● YOUR OBJECTIVE
Except for the images, repeat the entries below word for word.

■ ■ ■ ■ ■

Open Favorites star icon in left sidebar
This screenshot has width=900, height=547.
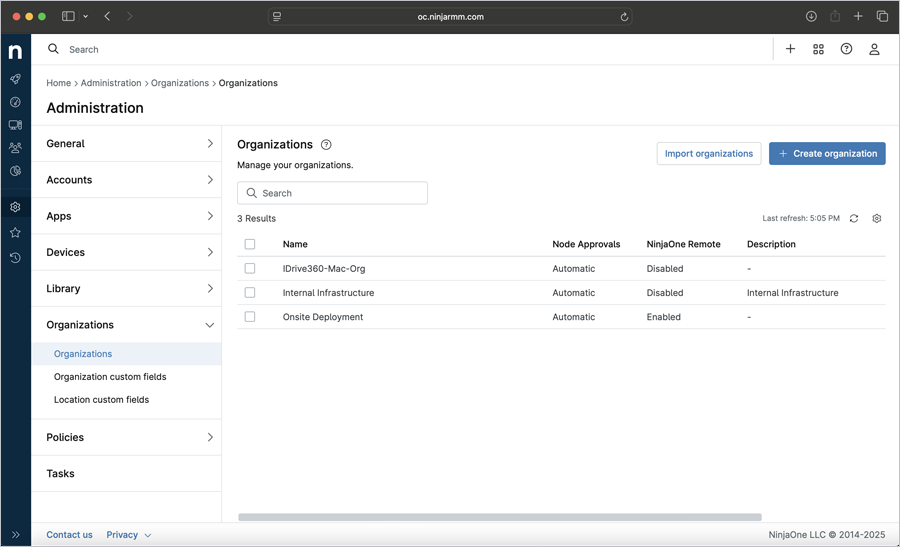pos(15,233)
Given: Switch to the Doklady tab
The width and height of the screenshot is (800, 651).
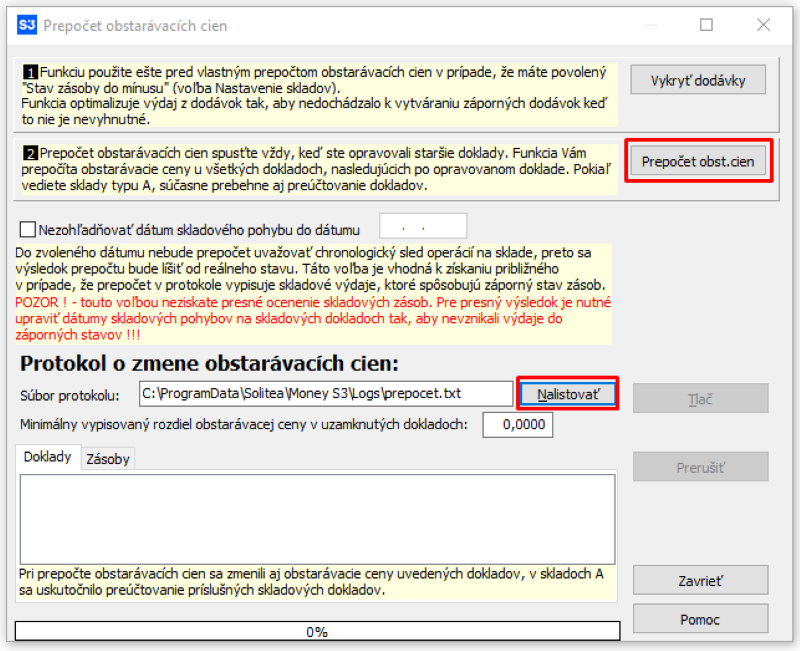Looking at the screenshot, I should click(47, 458).
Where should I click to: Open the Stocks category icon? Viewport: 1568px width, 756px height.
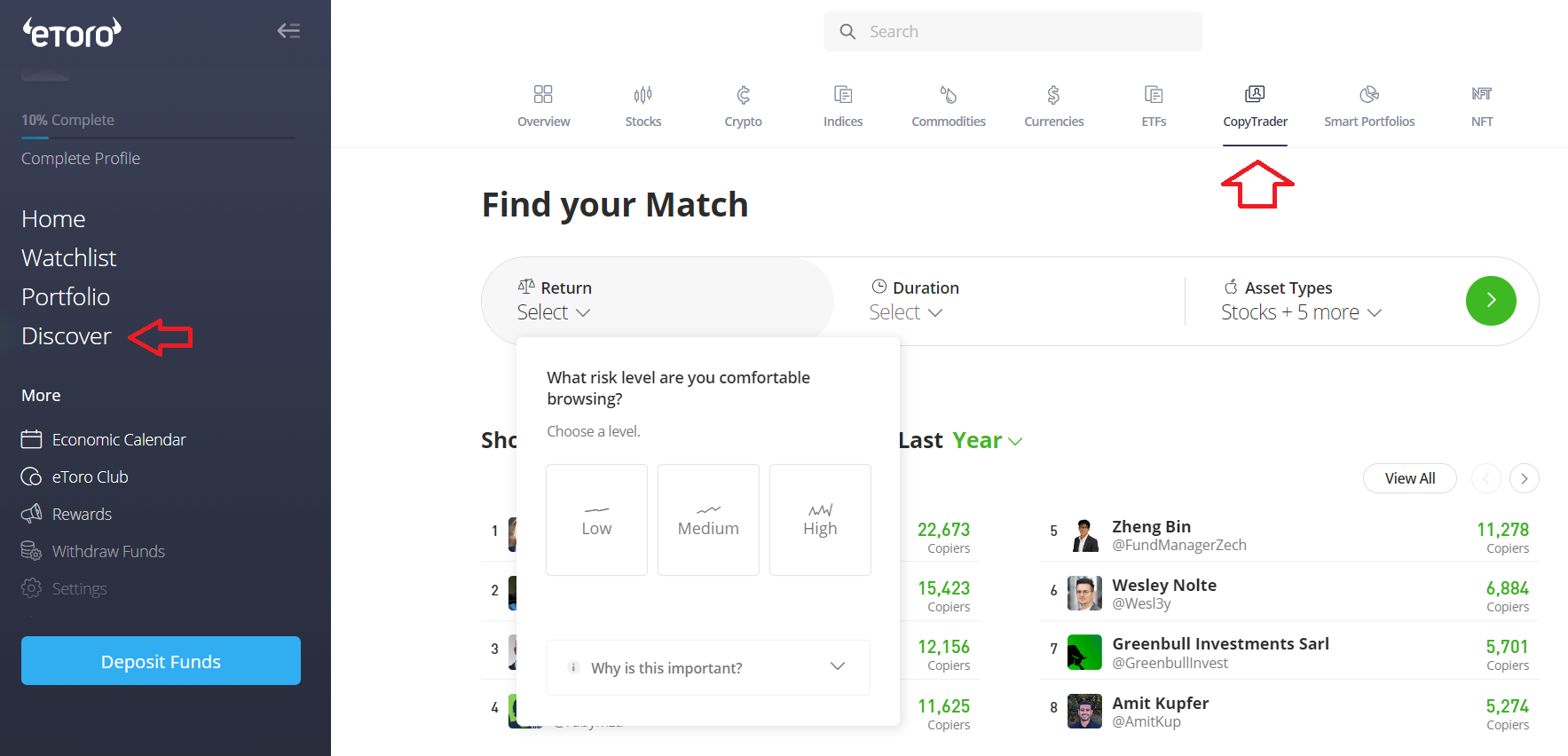pos(643,94)
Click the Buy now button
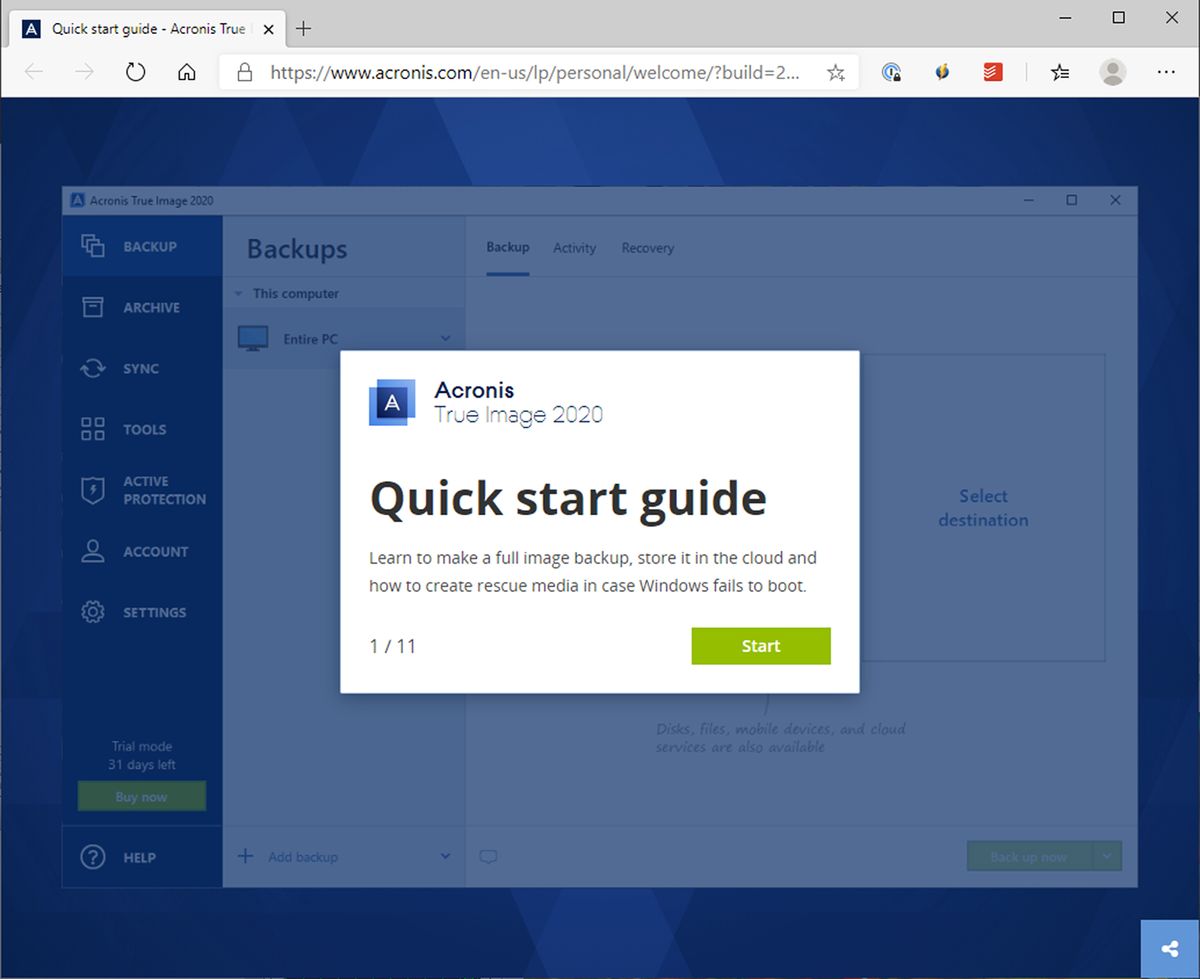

■ ■ ■ ■ ■

● EXPECTED ANSWER
Open Favorites star icon in left sidebar
This screenshot has width=900, height=547.
pos(15,233)
Given: Switch to the Doklady tab
The width and height of the screenshot is (800, 651).
Looking at the screenshot, I should click(47, 458).
Where should I click to: Open the Stocks category icon? Viewport: 1568px width, 756px height.
pos(643,94)
Click the Buy now button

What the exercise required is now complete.